We are currently using Apache Hadoop (Vanilla Version) in our org. We are planning to migrate to AWS EMR. I'm trying to understand how AWS EMR Hadoop works internally (not how to use it), I'm mainly interested in Hadoop administration steps and how master and slave communicates and various configuration configurations. I already checked the AWS EMR documentation but I don't see detailed comparison.
Can someone recommend me a link/tutorial for migrating to AWS EMR from an Apache Hadoop.
Amazon Elastic MapReduce uses a mostly standard implementation of Hadoop and associated tools.
See: AMI Versions Supported in Amazon EMR
The benefits of using EMR are in the automated deployment of instances. For example, launching a cluster with an appropriate AMI means that software is already loaded on each instance and HDFS is configured across the core nodes.

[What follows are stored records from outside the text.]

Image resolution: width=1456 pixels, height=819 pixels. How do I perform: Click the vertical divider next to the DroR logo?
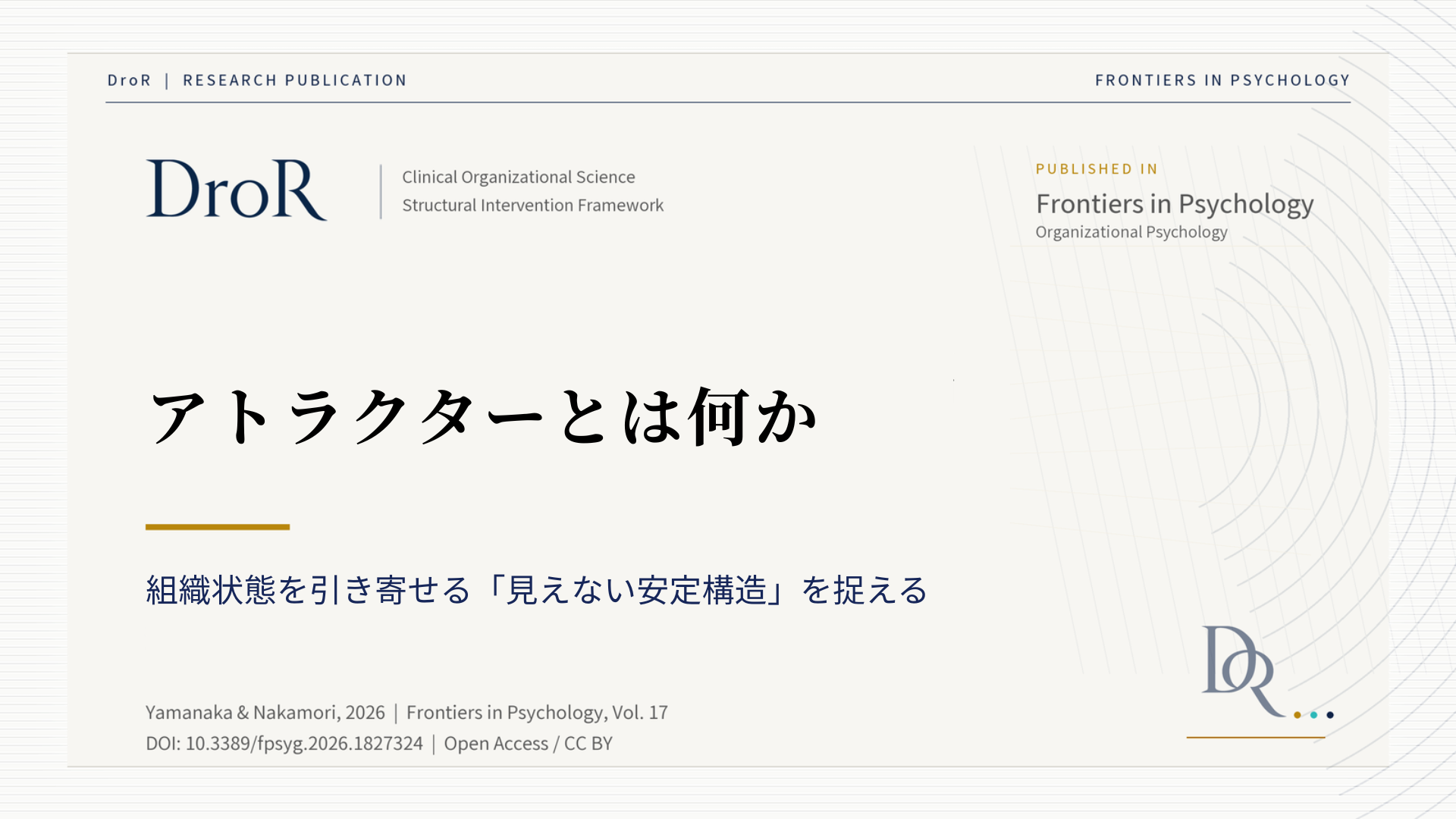coord(381,192)
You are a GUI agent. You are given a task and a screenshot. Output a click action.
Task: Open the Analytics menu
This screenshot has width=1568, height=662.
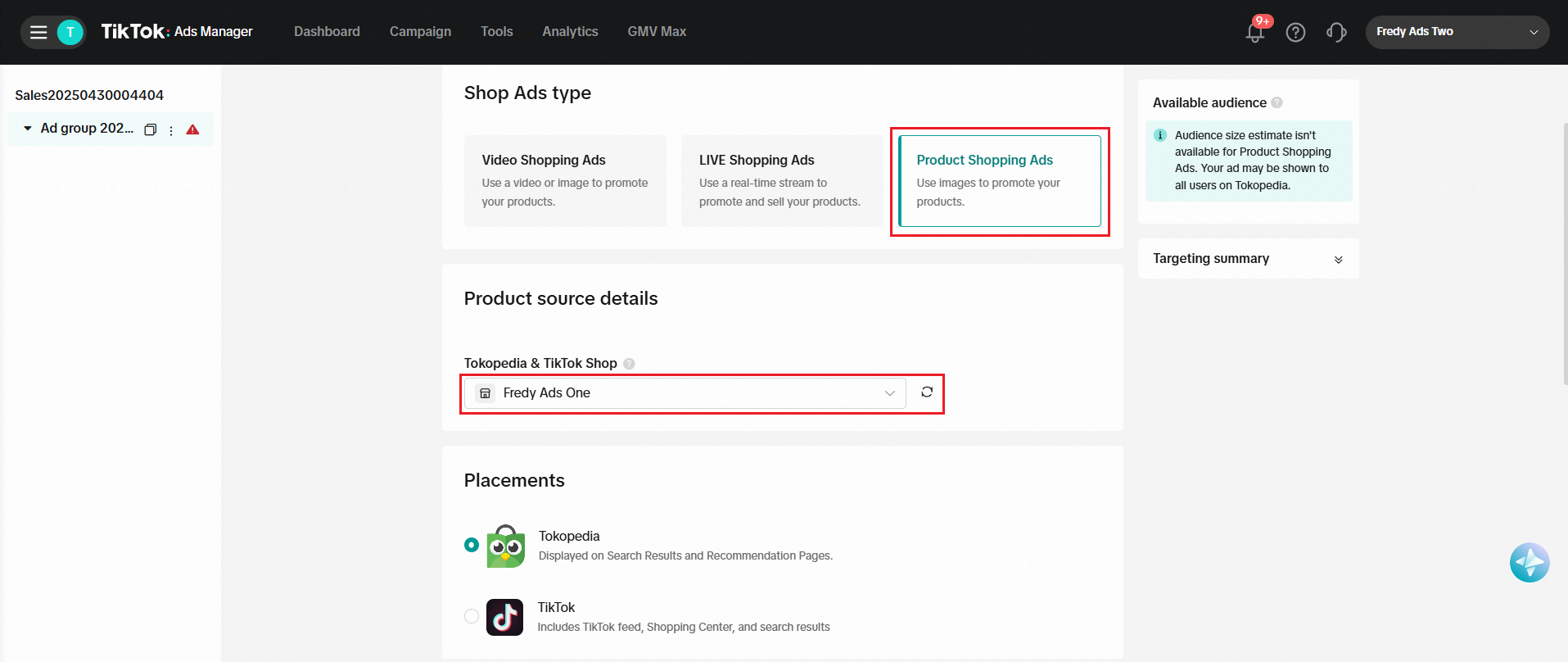pos(570,32)
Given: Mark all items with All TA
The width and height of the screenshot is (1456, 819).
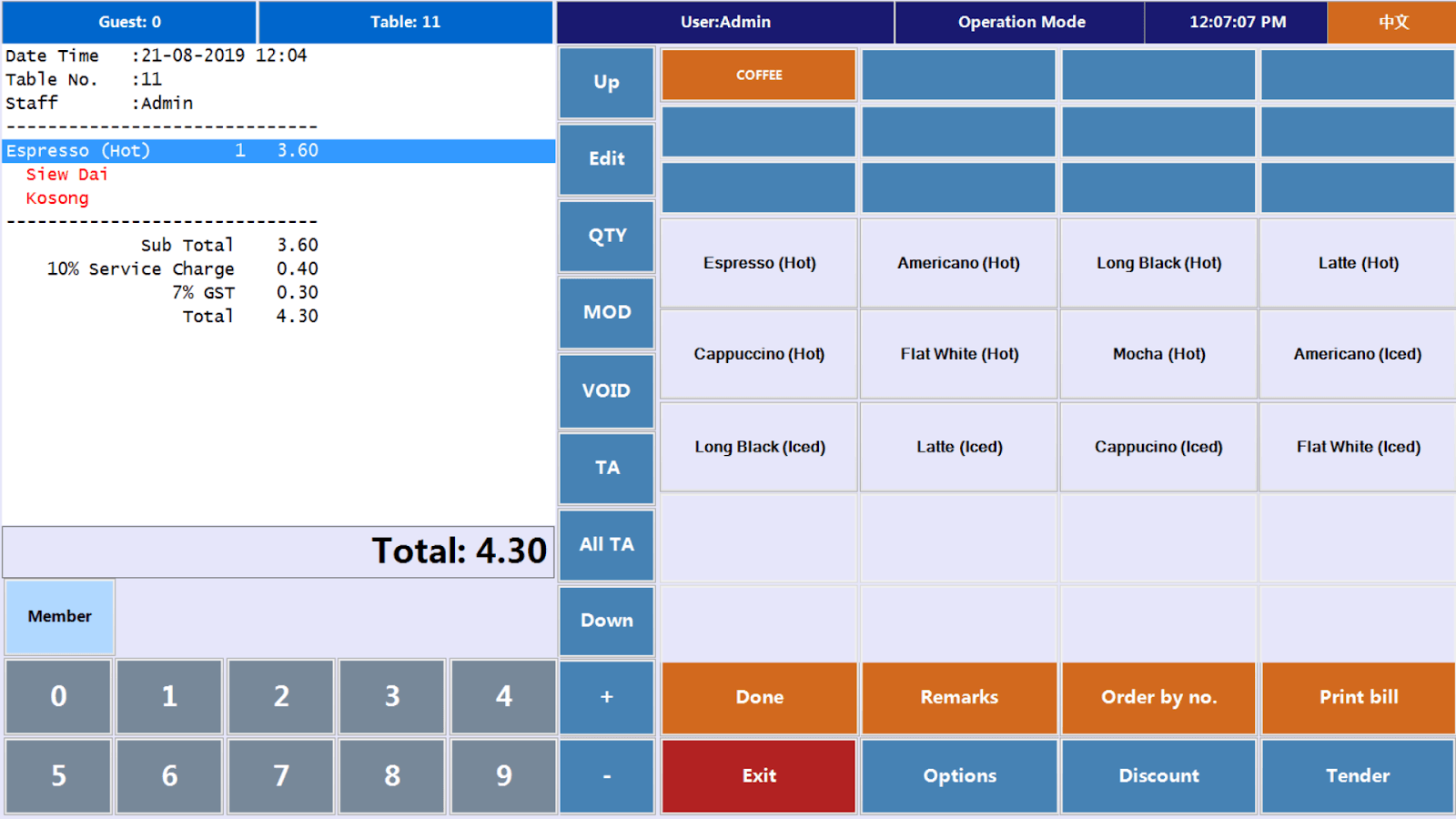Looking at the screenshot, I should coord(606,544).
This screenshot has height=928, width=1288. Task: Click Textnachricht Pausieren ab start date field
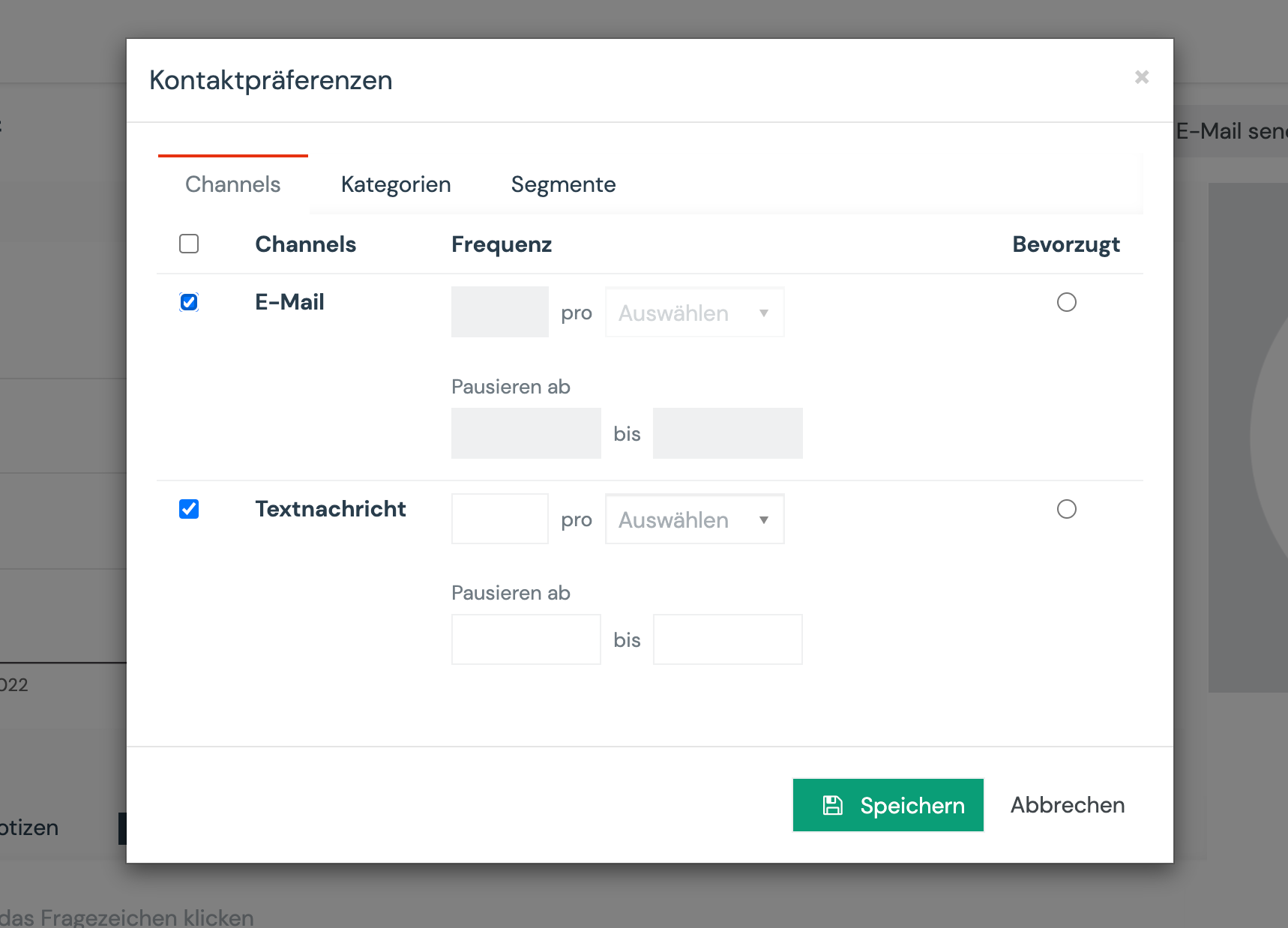click(526, 639)
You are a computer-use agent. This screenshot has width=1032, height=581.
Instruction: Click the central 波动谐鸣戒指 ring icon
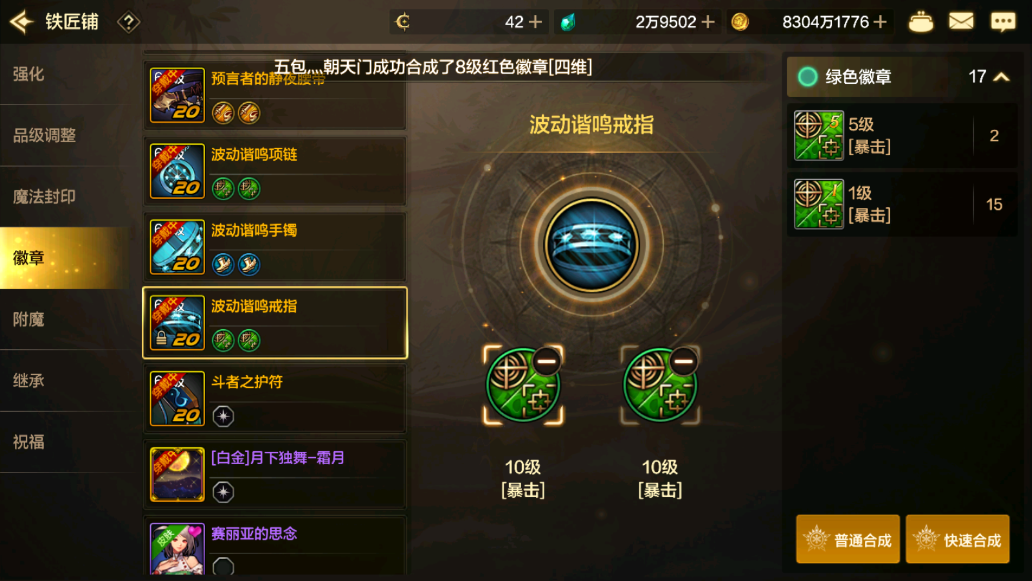(591, 245)
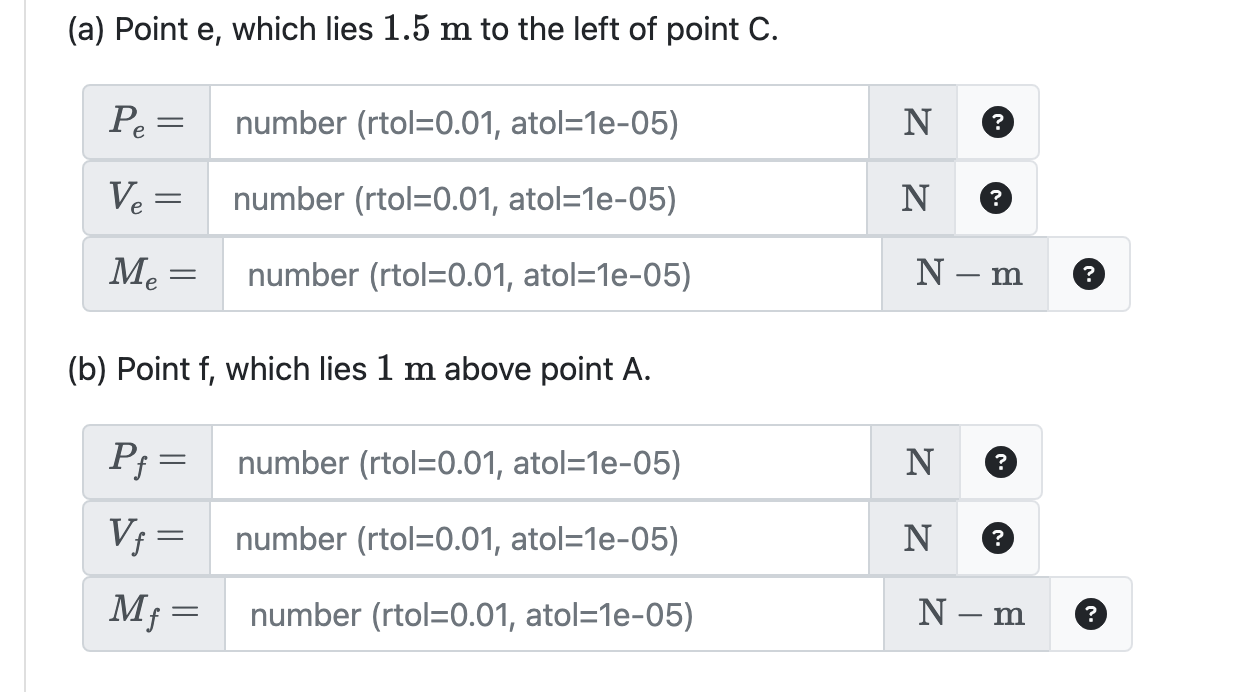Click the 'P_e =' variable label
This screenshot has height=692, width=1242.
pyautogui.click(x=146, y=123)
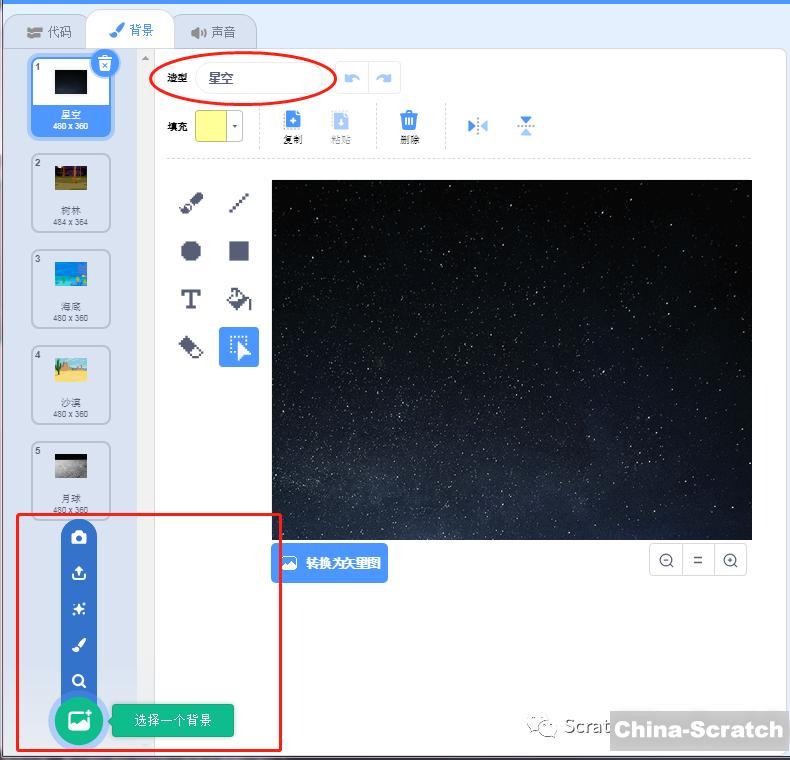Image resolution: width=790 pixels, height=760 pixels.
Task: Pick the Circle shape tool
Action: point(191,251)
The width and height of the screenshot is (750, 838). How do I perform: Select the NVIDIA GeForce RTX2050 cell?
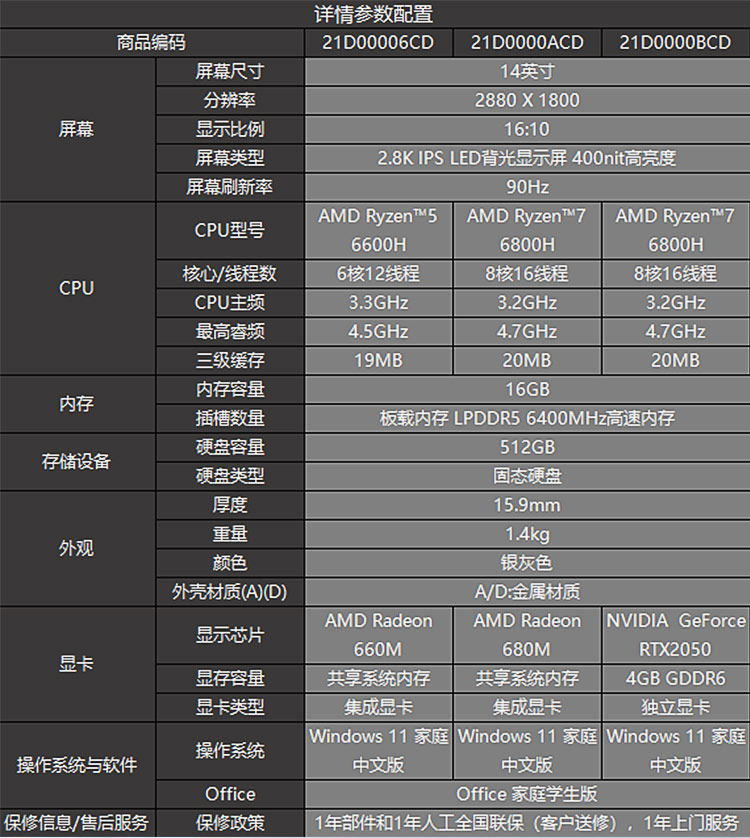pyautogui.click(x=675, y=635)
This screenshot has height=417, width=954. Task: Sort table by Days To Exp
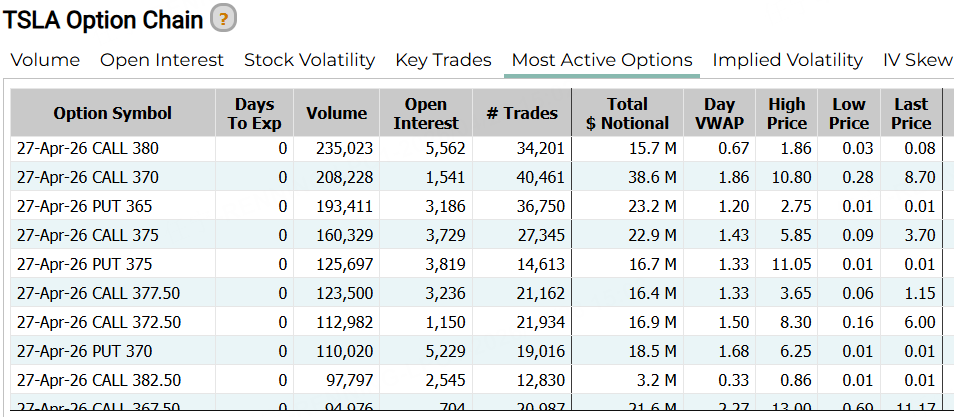tap(255, 113)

The Master and Slave (Core/Task) nodes communicate in exactly the normal way that they communicate in any Hadoop cluster. However, only one Master is supported (with no backup Master).
When migrating to EMR, check that you are using compatible versions of software (eg Hadoop, Hive, Pig, Impala, etc). Also consider using Amazon S3 for storage of data instead of HDFS, especially for storing source data, since data on S3 persists even after the EMR cluster is terminated.